Kabar gembira bagi guru madrasah di seluruh Indonesia. Kementerian Agama (Kemenag) memastikan bahwa Tunjangan Profesi Guru (TPG) bagi guru madrasah yang telah mengikuti Pendidikan Profesi Guru (PPG) 2025 akan segera dicairkan. Pemerintah menargetkan pencairan tunjangan tersebut dapat dilakukan sebelum Lebaran 2026.
Dilansir dari khazanah.republika.co.id, Langkah percepatan ini dilakukan oleh Direktorat Jenderal Pendidikan Islam (Pendis) agar para guru segera menerima haknya setelah seluruh proses administrasi selesai.
Kemenag Targetkan TPG Guru Madrasah Cair Sebelum Lebaran
Direktur Jenderal Pendidikan Islam Kemenag, Amien Suyitno menyampaikan bahwa guru madrasah yang telah mengikuti PPG akan menerima tunjangan profesinya setelah proses administrasi rampung.
Menurutnya, pemerintah berkomitmen untuk menyelesaikan seluruh tahapan sebelum Lebaran agar para guru dapat merasakan manfaat tunjangan tersebut tepat waktu.
“Semua itu nanti akan kita selesaikan sebelum Lebaran, sehingga mereka sudah bisa menerima tunjangan profesi,” ujarnya di kantor Kementerian Agama Republik Indonesia, Jakarta.
Proses Penerbitan SKAKPT Sedang Dipercepat
Saat ini, Kemenag tengah mempercepat proses penerbitan Surat Keterangan Analisis Kelayakan Penerima Tunjangan (SKAKPT) sebagai syarat pencairan TPG.
Berdasarkan data terbaru, dari 405.438 guru madrasah yang telah memiliki Nomor Registrasi Guru (NRG), sebagian besar sudah memasuki tahap pencairan tunjangan.
Hasil generate SKAKPT pada 2 dan 4 Maret 2025 menunjukkan bahwa:
- 246.449 SKAKPT telah berhasil diterbitkan
- 214.368 guru lulus sertifikasi sebelum 2025
- 32.081 guru lulus pada tahun 2025
Sementara itu, sekitar 158.989 guru lainnya masih dalam proses finalisasi dokumen pada tahap berikutnya.
Jadwal Tahap Penerbitan SKAKPT
Kemenag menargetkan seluruh proses penerbitan SKAKPT selesai dalam beberapa hari melalui beberapa tahap:
- Tahap 3: 7 Maret
- Tahap 4: 9 Maret
Jika proses berjalan sesuai rencana, pencairan TPG guru madrasah ditargetkan paling lambat 16 Maret 2025.
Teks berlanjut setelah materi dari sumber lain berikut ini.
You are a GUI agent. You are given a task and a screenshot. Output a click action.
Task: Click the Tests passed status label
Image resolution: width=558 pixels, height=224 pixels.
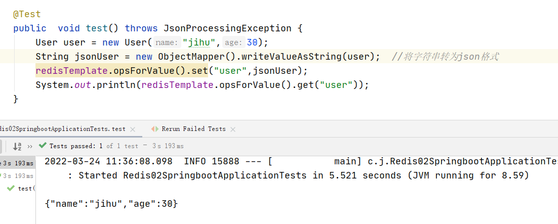(x=73, y=146)
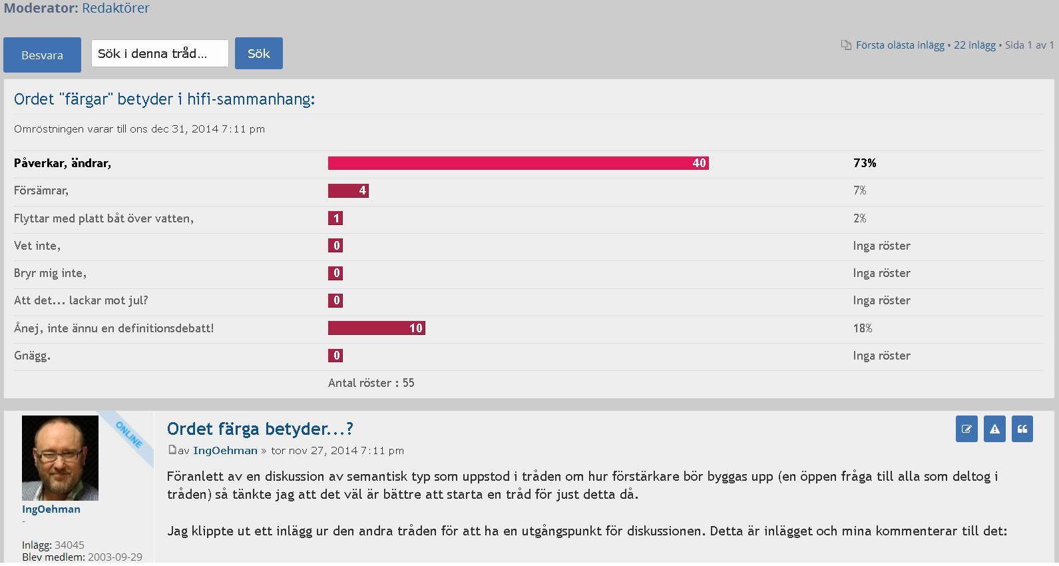
Task: Click the 40-vote 'Påverkar, ändrar' poll bar
Action: coord(518,163)
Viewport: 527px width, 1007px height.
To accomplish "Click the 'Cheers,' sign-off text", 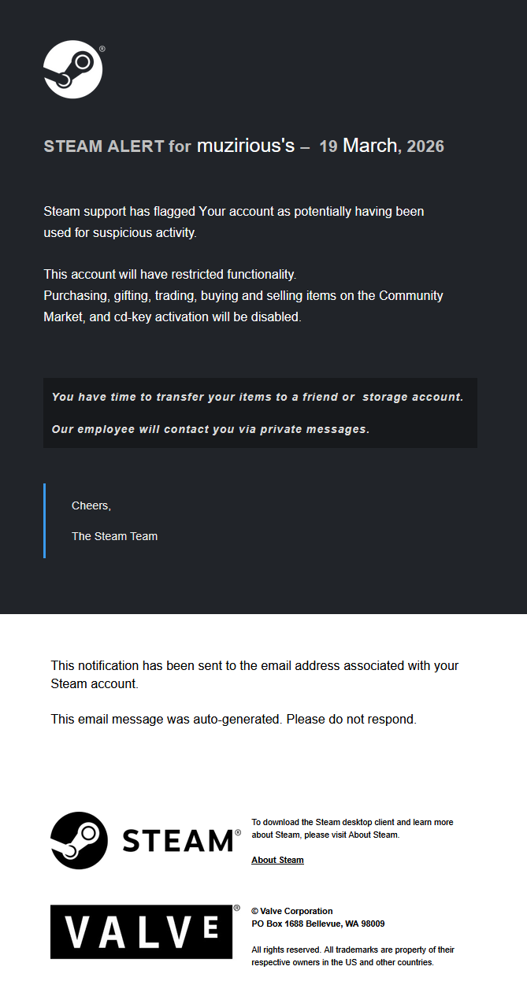I will point(91,505).
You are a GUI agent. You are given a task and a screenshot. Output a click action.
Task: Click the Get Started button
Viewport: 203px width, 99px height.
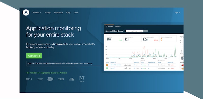click(x=34, y=56)
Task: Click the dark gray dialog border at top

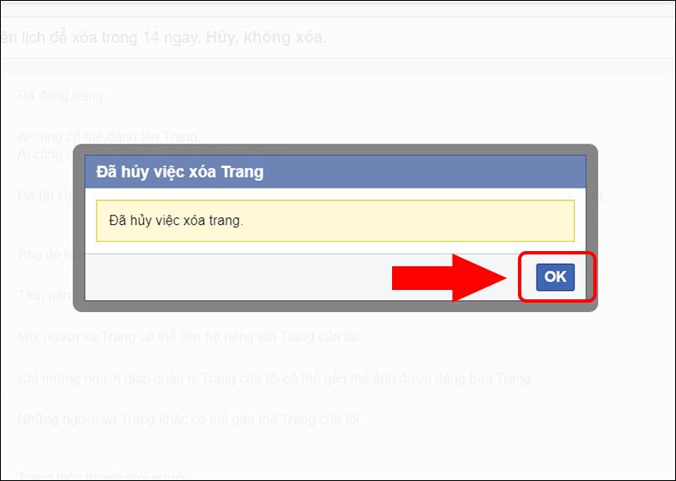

Bahkan, bagi guru yang SKAKPT-nya telah terbit lebih awal, dana tunjangan sudah mulai ditransfer secara bertahap ke rekening masing-masing sejak minggu ini.
Digitalisasi Data Percepat Pencairan TPG
Menurut Amien, percepatan pencairan TPG tidak lepas dari pemutakhiran data dan digitalisasi administrasi yang terus dilakukan Kemenag.
Ia menegaskan bahwa TPG bukan sekadar kewajiban administratif, tetapi bentuk penghargaan negara terhadap profesionalitas guru.
“TPG adalah apresiasi atas profesionalitas. Kami berkomitmen agar penyalurannya semakin cepat, tepat, dan akuntabel,” jelasnya.
Kemenag Pastikan Data Pencairan Akurat
Sementara itu, Sekretaris Ditjen Pendis, M Arskal Salim GP mengatakan bahwa proses sinkronisasi data masih terus dilakukan agar pencairan tunjangan tepat sasaran.
Menurutnya, percepatan tetap harus diiringi dengan ketelitian agar tidak terjadi kesalahan data.
“Prinsipnya kita ingin cepat tapi juga kita ingin akurat. Jangan sampai cepat tapi tidak akurat,” ujarnya.
Kesimpulan
Pemerintah melalui Kemenag memastikan pencairan TPG guru madrasah 2026 berjalan lebih cepat. Dengan percepatan penerbitan SKAKPT dan sinkronisasi data, diharapkan ratusan ribu guru madrasah di Indonesia dapat menerima tunjangan profesi sebelum Lebaran.